Extended Data Fig. 5: Ubiquitin-primed CRL substrate ubiquitylation enables estimation of the rate of poly-ubiquitin chain formation kobs.
From: Mechanism of millisecond Lys48-linked poly-ubiquitin chain formation by cullin-RING ligases
a, Fluorescence-scanned gel showing ubiquitylation reactions comparing wild-type (WT) and S138D UBE2R2 activity with Hif1α peptide substrate (see methods). Notice that, while S138D UBE2R2 is highly defective at poly-ubiquitin chain formation, it can prime substrate, facilitating production of highly pure Sil1-ubiquitin substrate. The scan is representative of duplicate technical replicates. UB, ubiquitin. b, Schematic of the production strategy for substrate-ubiquitin synthesis. c, Coomassie-stained SDS-PAGE gel showing purification of Sil1-ubiquitin. Following the ubiquitylation reaction (R), Sil1-ubiquitin was first separated from unreacted peptide owing to ubiquitin’s N-terminal Histidine tag (Ni) followed by gel filtration chromatography. The gel is representative of triplicate technical replicates. SEC, size exclusion chromatography. d, Illustration of the Rapid Quench Flow (RQF) device (Kintek) used to estimate the rates of poly-ubiquitin chain formation (kobs) on ubiquitin-primed CRL substrates by UBE2R2. Timepoints are computer-controlled according to the speed of a plate pushing against the syringe plungers, first mixing the reactants followed by introduction of the quench buffer. e, Autoradiogram showing a time course from quench flow, pre-steady state kinetic ubiquitylation reactions with neddylated CRL2FEM1C. The gel migrations of radiolabeled, ubiquitin-primed Sil1 substrate (indicated by *) and ubiquitylated product are shown (top). The graph shows the fraction of remaining substrate as a function of time in the presence of WT proteins (bottom).
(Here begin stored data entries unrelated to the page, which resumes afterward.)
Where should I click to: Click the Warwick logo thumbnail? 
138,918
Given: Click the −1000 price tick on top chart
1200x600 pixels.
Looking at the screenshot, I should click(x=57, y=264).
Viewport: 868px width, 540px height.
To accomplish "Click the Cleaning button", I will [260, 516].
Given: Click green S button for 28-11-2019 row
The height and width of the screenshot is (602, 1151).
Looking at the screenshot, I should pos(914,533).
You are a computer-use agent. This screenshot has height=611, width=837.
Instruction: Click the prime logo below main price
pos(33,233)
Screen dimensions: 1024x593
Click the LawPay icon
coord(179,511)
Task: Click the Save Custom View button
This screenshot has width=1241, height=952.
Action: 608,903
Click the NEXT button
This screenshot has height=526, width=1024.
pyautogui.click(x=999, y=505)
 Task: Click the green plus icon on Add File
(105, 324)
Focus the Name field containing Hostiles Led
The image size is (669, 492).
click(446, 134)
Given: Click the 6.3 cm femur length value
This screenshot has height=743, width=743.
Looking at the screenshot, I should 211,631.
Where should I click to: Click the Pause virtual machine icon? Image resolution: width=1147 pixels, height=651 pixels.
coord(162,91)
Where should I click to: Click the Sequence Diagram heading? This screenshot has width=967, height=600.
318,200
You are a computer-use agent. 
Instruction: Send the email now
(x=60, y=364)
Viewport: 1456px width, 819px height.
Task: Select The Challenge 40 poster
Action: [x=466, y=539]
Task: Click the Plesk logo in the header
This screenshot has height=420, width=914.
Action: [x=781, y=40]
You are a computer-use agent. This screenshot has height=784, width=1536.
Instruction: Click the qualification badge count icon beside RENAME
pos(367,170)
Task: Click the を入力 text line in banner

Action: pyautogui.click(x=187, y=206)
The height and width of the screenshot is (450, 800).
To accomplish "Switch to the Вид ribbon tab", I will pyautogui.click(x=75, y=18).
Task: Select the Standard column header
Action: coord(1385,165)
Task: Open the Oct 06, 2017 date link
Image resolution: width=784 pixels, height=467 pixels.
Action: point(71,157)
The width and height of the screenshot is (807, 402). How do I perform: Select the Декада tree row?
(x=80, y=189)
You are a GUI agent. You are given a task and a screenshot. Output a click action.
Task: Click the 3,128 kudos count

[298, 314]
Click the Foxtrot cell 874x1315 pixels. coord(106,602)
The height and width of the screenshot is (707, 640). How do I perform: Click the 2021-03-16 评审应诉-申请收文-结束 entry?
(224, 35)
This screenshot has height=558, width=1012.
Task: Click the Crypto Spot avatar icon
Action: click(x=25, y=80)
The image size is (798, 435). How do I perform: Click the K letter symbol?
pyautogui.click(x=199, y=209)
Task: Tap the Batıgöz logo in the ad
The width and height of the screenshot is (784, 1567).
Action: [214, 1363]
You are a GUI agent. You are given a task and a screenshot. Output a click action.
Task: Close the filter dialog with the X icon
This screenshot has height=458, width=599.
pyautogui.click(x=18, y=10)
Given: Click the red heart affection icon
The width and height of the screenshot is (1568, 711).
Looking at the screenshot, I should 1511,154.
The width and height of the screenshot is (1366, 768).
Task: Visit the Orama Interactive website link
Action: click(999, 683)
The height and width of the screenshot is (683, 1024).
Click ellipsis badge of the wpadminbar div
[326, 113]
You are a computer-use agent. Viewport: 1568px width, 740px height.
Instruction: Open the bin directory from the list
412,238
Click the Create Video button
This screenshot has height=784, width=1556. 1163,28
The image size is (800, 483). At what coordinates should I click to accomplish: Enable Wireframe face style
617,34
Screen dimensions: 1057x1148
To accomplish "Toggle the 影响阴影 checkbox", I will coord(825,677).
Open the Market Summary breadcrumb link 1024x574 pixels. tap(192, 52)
The autoradiogram is representative of triplicate technical replicates. f, Graphs showing the fraction of ubiquitin-primed Sil1 substrate remaining as a function of time with WT or mutant proteins. The data were fit to a single exponential decay model (GraphPad Prism software v9). Datapoints from triplicate technical replicates are shown. g, Bar graph comparing the ubiquitin transfer rates (kobs) for the indicated proteins in reactions that contained neddylated CRL2FEM1C, Sil1-ubiquitin substrate, and UBE2R1. The value of each bar represents the estimated value of kobs based on n = 3 technical replicates. UBD, donor ubiquitin; UBA, acceptor ubiquitin.